(单词翻译:单击)
What does it mean to be a witness?
目击者意味着什么?
Why is it important to bear witness to people's suffering, especially when those people are isolated from us?
为什么作为目击者,去见证人们的苦难很重要,尤其当这些人孤立无援之际?
And what happens when we turn away?
如果我们坐视不理,又会发生什么?
Three years ago, I traveled to the Central African Republic to report on its ongoing war.
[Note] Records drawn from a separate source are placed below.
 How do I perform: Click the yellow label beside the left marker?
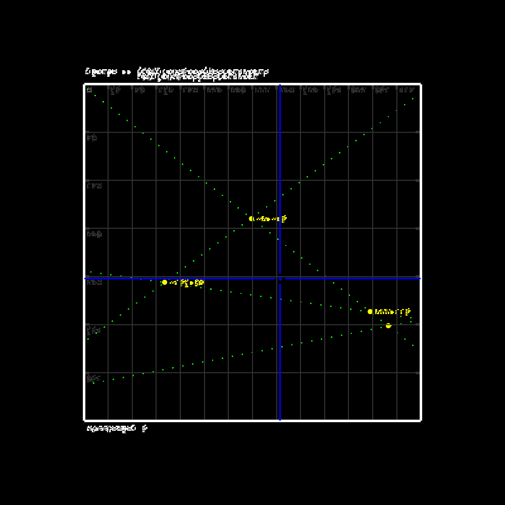pos(186,283)
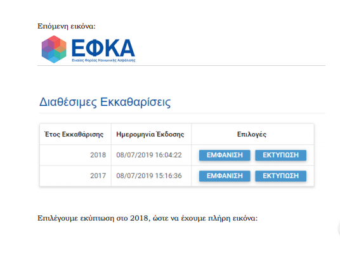Click the ΕΜΦΑΝΙΣΗ button for 2018

[x=225, y=155]
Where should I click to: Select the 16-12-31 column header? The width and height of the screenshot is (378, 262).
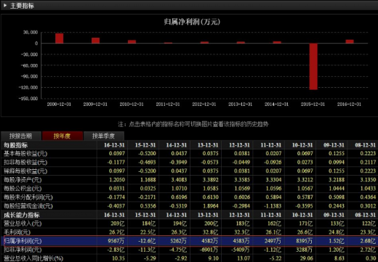(x=114, y=145)
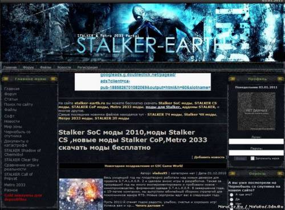Open STALKER Clear Sky sidebar section
Viewport: 285px width, 210px height.
coord(21,160)
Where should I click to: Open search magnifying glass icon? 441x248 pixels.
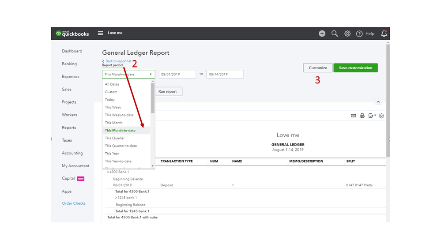(x=335, y=34)
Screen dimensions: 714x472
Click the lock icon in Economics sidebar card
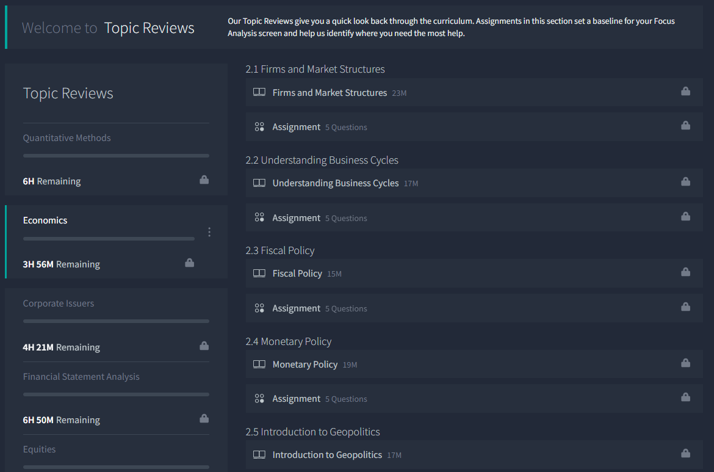(x=190, y=263)
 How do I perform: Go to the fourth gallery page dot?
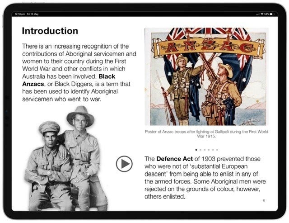pyautogui.click(x=208, y=149)
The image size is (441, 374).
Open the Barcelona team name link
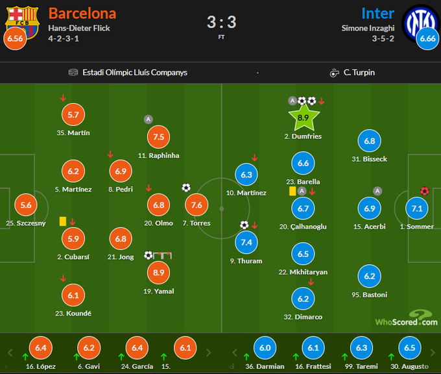82,13
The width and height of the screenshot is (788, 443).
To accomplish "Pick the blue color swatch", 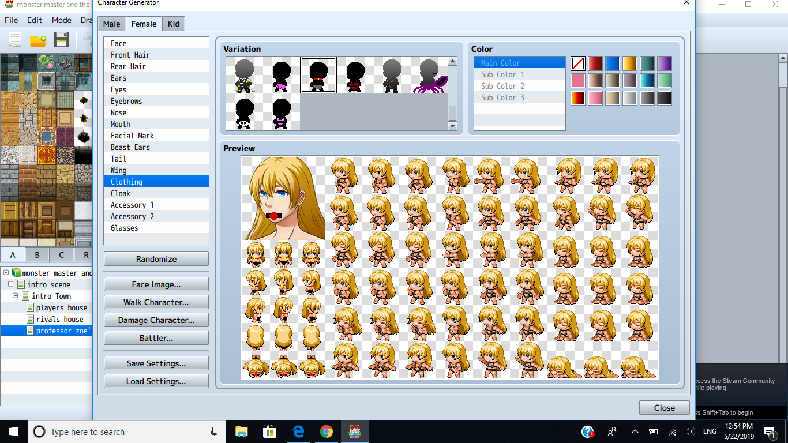I will pyautogui.click(x=612, y=63).
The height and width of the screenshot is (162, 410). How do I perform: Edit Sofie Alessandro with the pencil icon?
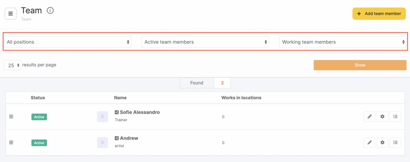[x=369, y=116]
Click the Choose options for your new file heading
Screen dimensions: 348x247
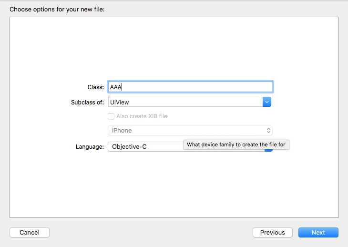coord(57,10)
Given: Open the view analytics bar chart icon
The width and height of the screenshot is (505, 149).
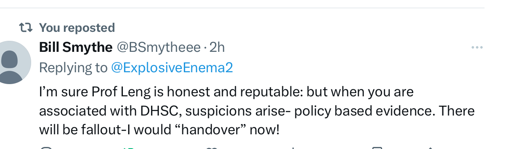Looking at the screenshot, I should click(x=293, y=147).

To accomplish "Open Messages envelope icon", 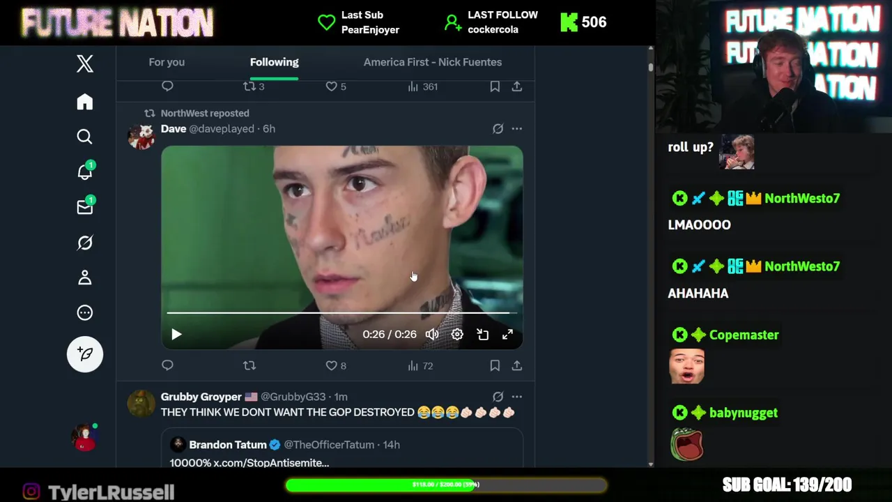I will coord(85,207).
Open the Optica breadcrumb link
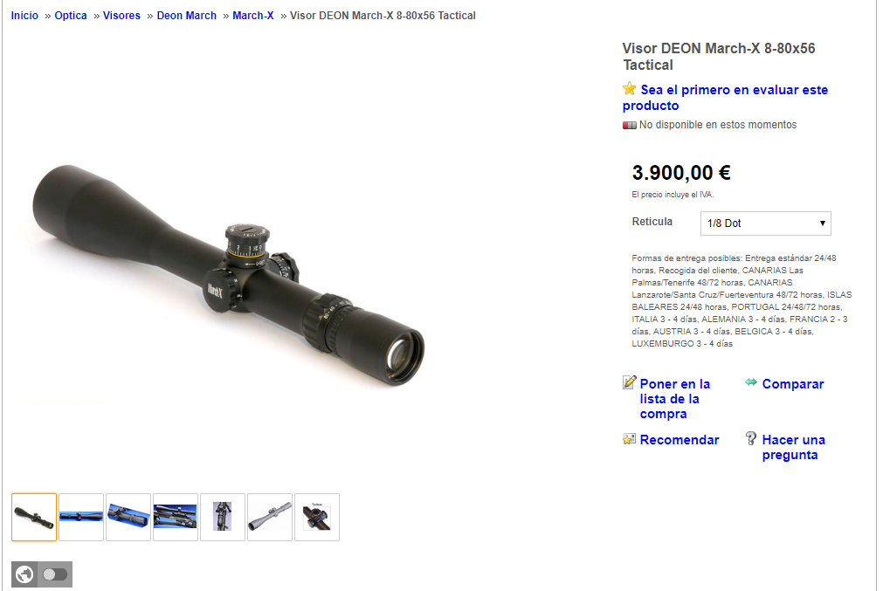This screenshot has height=591, width=883. pos(71,16)
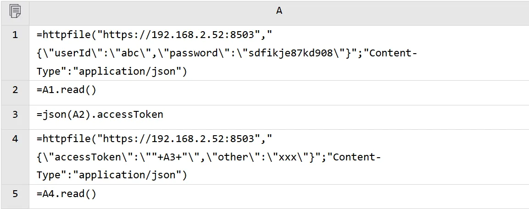Select row 3 header
The image size is (529, 209).
pos(15,117)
三年前,我来到中非共和国,去报道那场还在持续的战争。
I'd heard warnings of massacres in the country's jungles and deserts,
我已经听说了发生在这个国家丛林和沙漠里的大屠杀,
but no one could locate these massacres or tell me who was killed, or when.
但没人能说出具体位置或告诉我谁在何时被屠杀了。
I drove into this war with little information.
我带着极少的信息深入了这场战争。
I witnessed scenes that were tragic and unreal,
我目睹了悲剧和难以令人置信的场景,
and only at the end did I realize that I had witnessed the slow preparation of ethnic cleansing.
直至最后我才发现我所见证的是一场种族清洗的缓慢前奏。
The Central African Republic is a country of about five million people the size of Texas in the center of Africa.
中非共和国有着500万人口,面积相当于得克萨斯州,位于非洲中部。
The country has known chronic violence since French colonial rule ended in 1960.
这个国家自1960年法国殖民结束后就以漫长暴力著称。
The war I reported on was between the minority Muslim government, called the Seleka,
我所报道的这场战争是少数人的穆斯林政府,他们被称为塞雷卡,
and citizen militias, mostly Christian, called the anti-balaka.
与民兵组织--其中大多数是基督教徒、被称为反巴拉卡武装之间的战争。
The first sign of the impending cleansing was the breakdown of trust within communities.
大清洗即将发生的第一征兆是社群间信任的崩塌。
Three days after I arrived in the country, I watched the small city of Gaga be abandoned.
我到这个国家第三天,眼看着一个叫加加的小城被废弃。
A battle was about to break out.
战争一触即发。
And to save themselves, many people were working as government spies, identifying friends and neighbors to be killed.
而为了自救,很多人当起了政府间谍,揭发着朋友和邻居,以致他们被杀害。
Cities and towns, any place with humans, had become unsafe.
城市和小镇,但凡有人的地方,就有危险。
So people moved to the jungle. I felt strangely isolated as pigs and livestock moved into the empty homes.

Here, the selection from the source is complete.